L-2-Hydroxyglutarate production arises from noncanonical enzyme function at acidic pH

The metabolite 2-hydroxyglutarate (2HG) can be produced as either a D-R- or L-S- enantiomer, each of which inhibits alpha-ketoglutarate (alpha KG)-dependent enzymes involved in diverse biologic processes. Oncogenic mutations in isocitrate dehydrogenase (IDH) produce D-2HG, which causes a pathologic blockade in cell differentiation. On the other hand, oxygen limitation leads to accumulation of L-2HG, which can facilitate physiologic adaptation to hypoxic stress in both normal and malignant cells.
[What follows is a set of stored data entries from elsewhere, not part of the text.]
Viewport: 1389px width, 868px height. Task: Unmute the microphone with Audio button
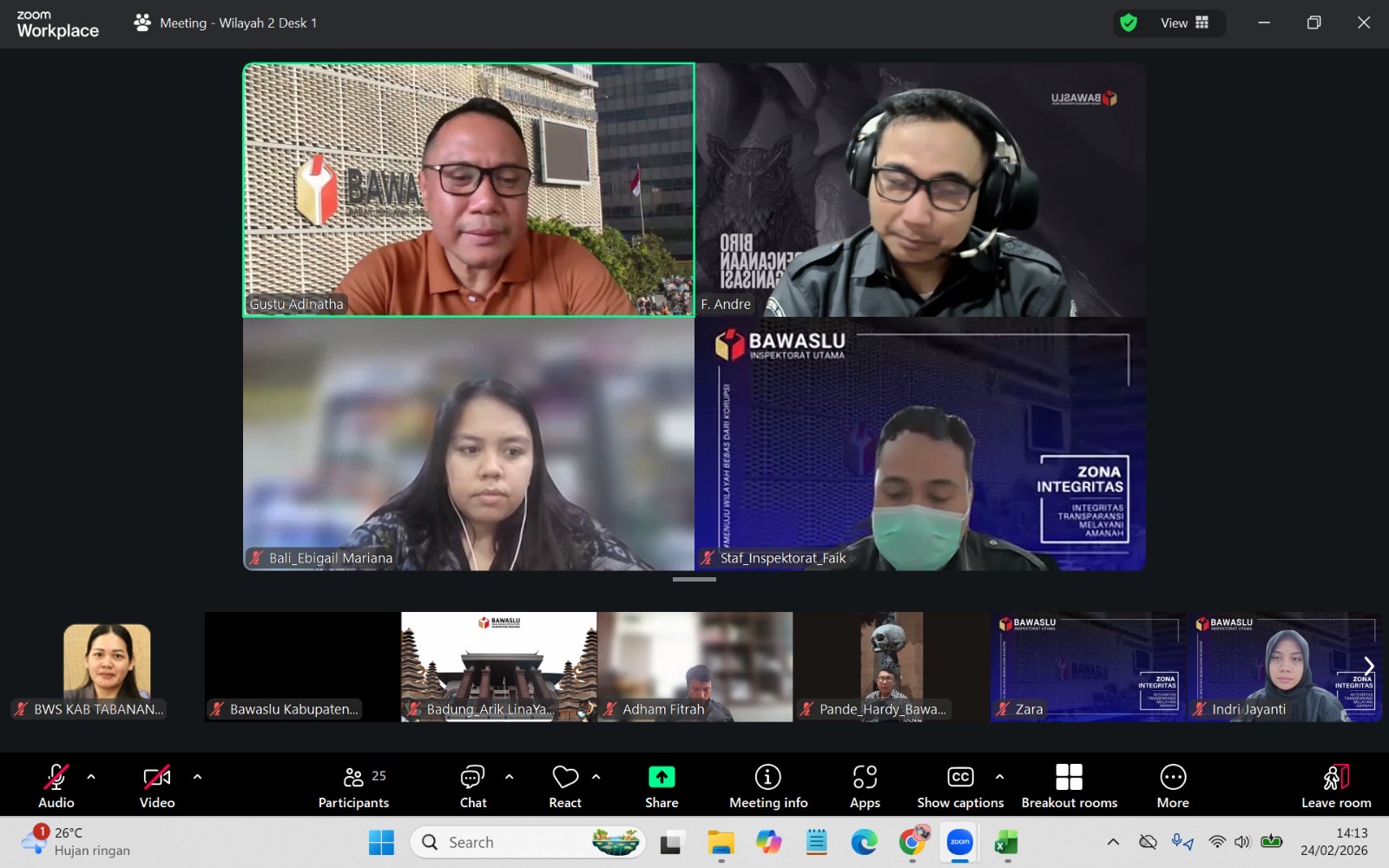tap(56, 786)
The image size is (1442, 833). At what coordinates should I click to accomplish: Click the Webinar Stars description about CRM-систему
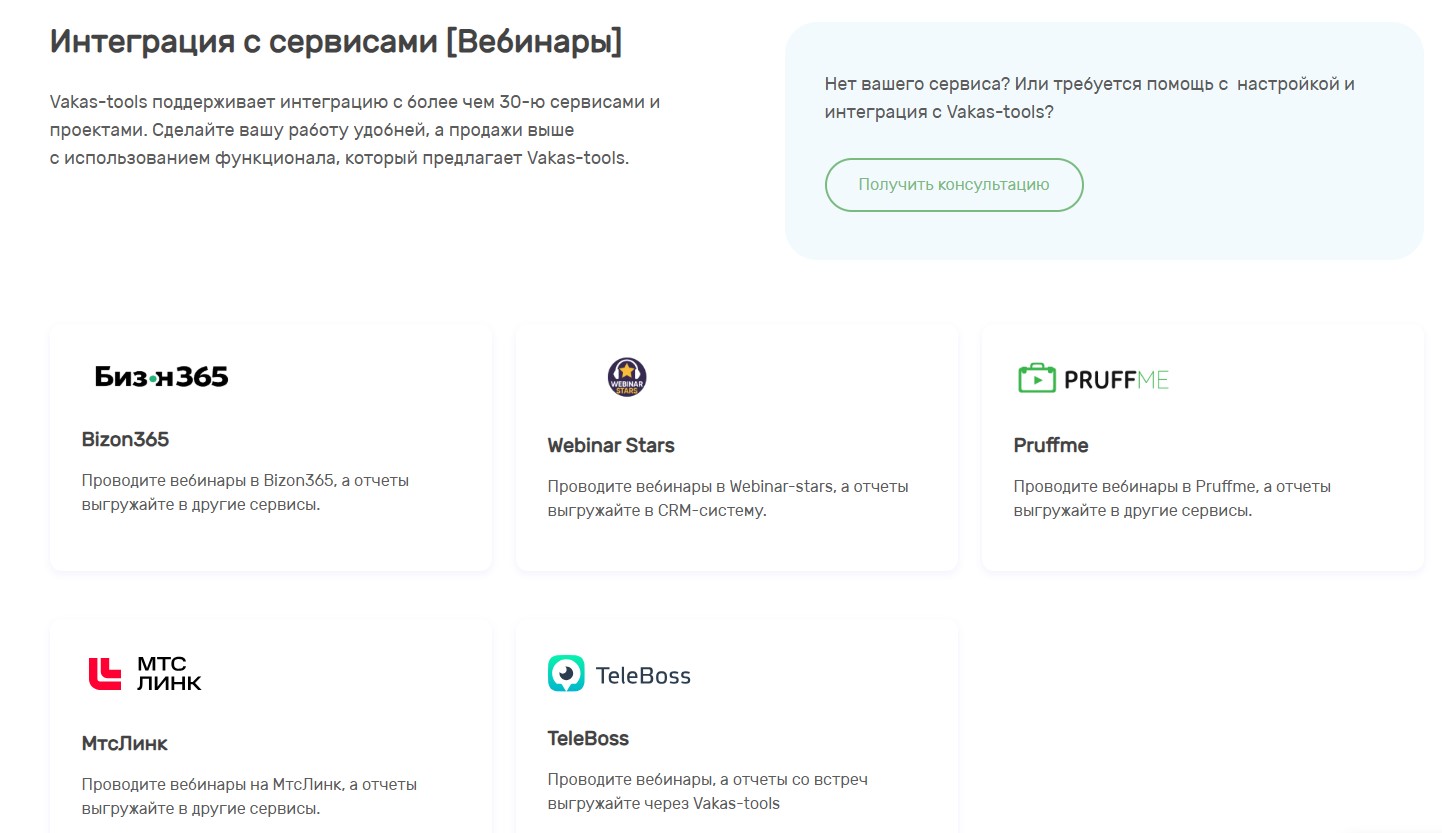[x=727, y=498]
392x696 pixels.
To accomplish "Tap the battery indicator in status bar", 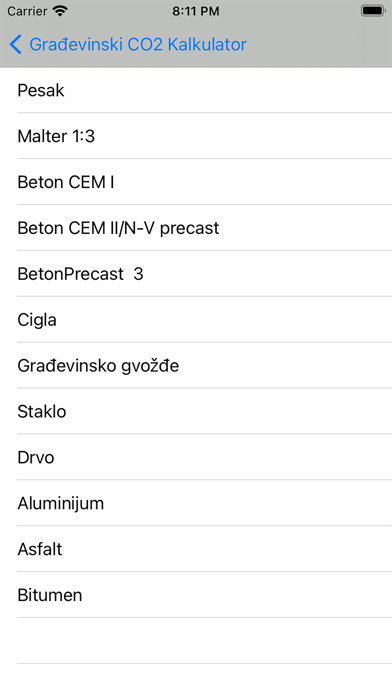I will tap(373, 11).
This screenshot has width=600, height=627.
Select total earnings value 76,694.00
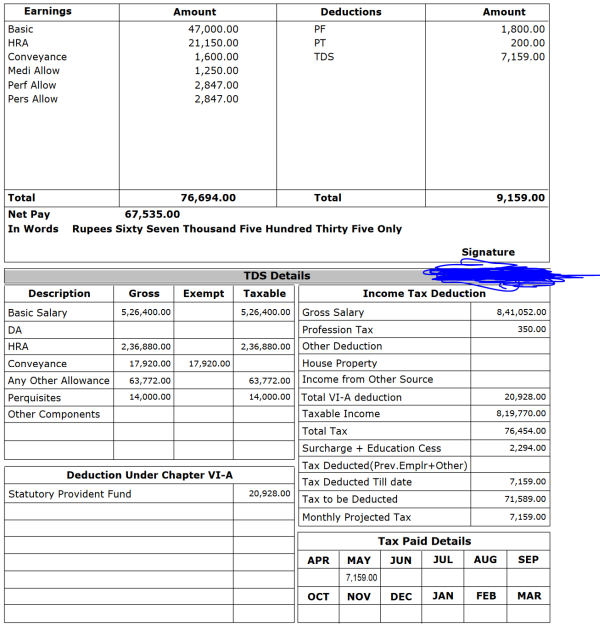(208, 198)
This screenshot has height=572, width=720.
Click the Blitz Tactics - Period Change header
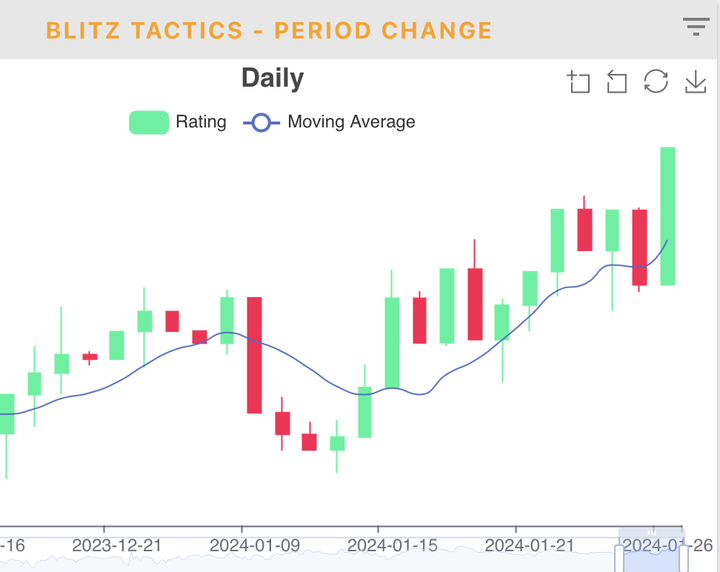click(269, 31)
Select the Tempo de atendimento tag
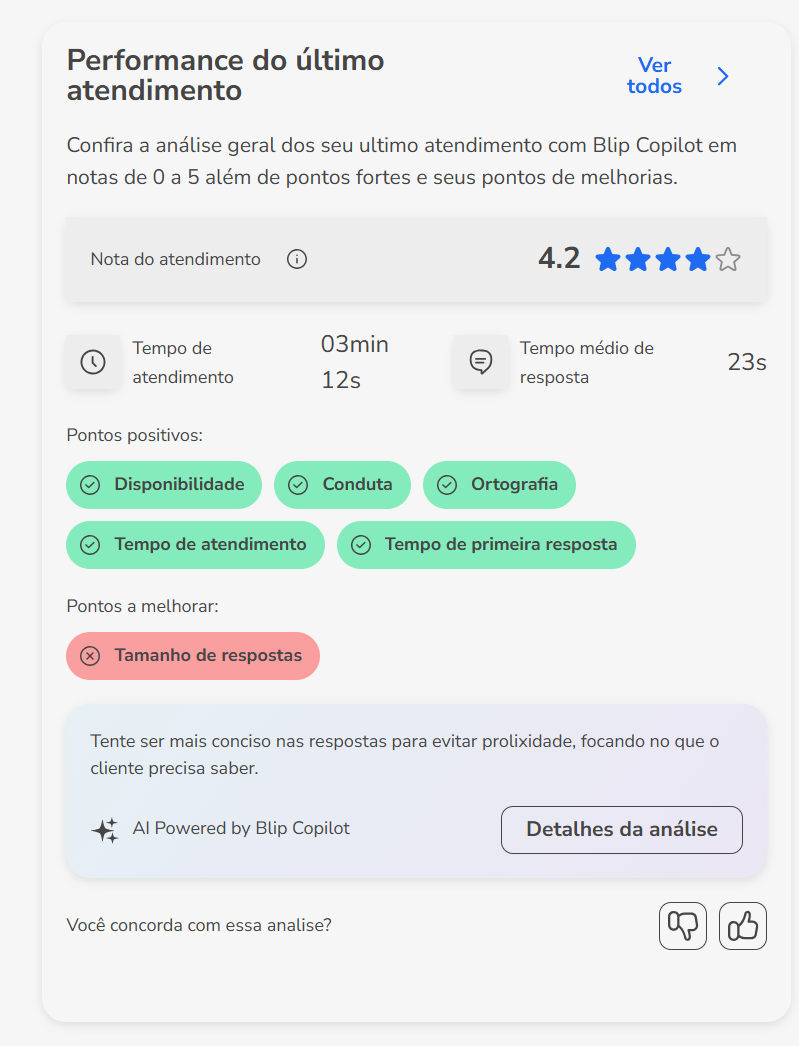Viewport: 799px width, 1046px height. click(195, 545)
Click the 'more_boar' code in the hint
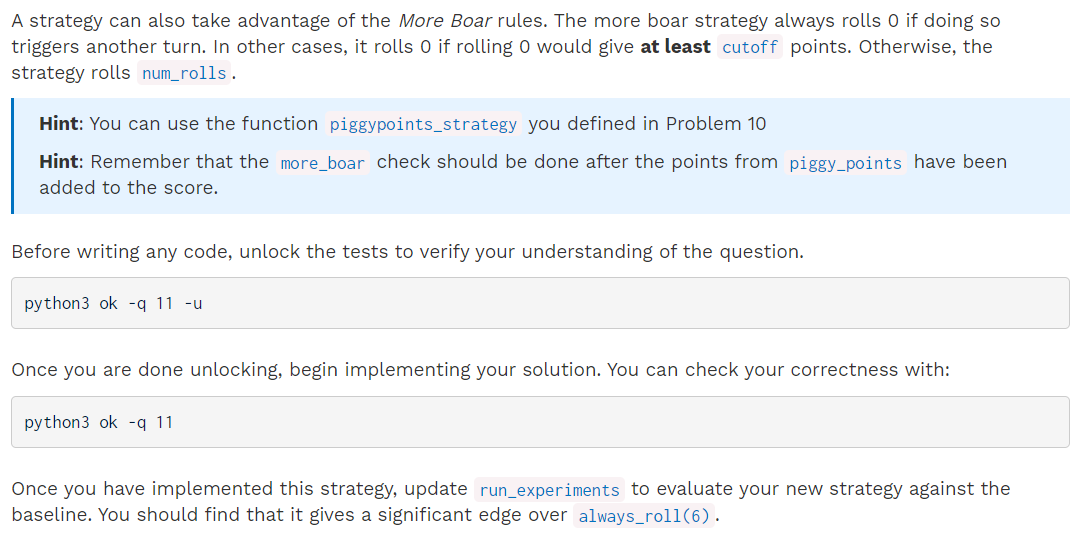Image resolution: width=1078 pixels, height=534 pixels. pyautogui.click(x=322, y=163)
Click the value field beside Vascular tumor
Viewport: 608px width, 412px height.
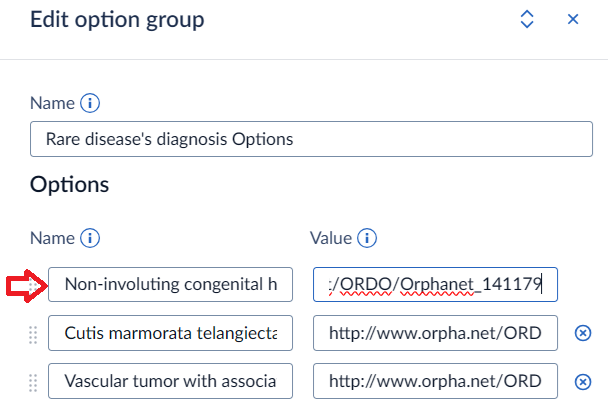pos(435,381)
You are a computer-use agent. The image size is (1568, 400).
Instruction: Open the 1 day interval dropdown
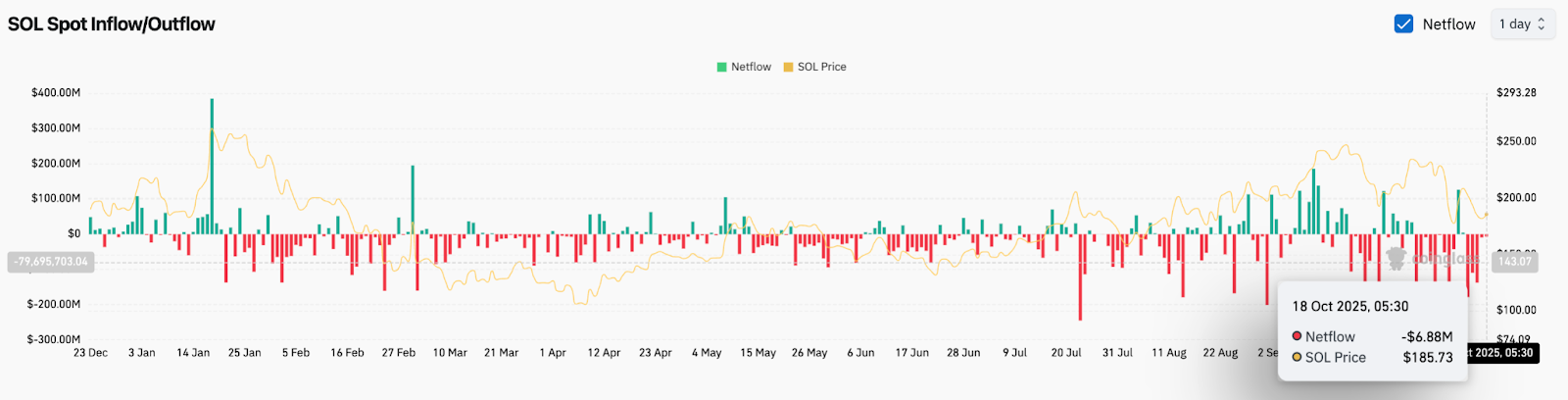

Here we demonstrate that purified lactate dehydrogenase (LDH) and malate dehydrogenase (MDH) catalyze stereospecific production of L-2HG via 'promiscuous' reduction of the alternative substrate alpha KG. Acidic pH enhances production of L-2HG by promoting a protonated form of alpha KG that binds to a key residue in the substrate-binding pocket of LDHA. Acid-enhanced production of L-2HG leads to stabilization of hypoxia-inducible factor 1 alpha (HIF-1 alpha) in normoxia. These findings offer insights into mechanisms whereby microenvironmental factors influence production of metabolites that alter cell fate and function.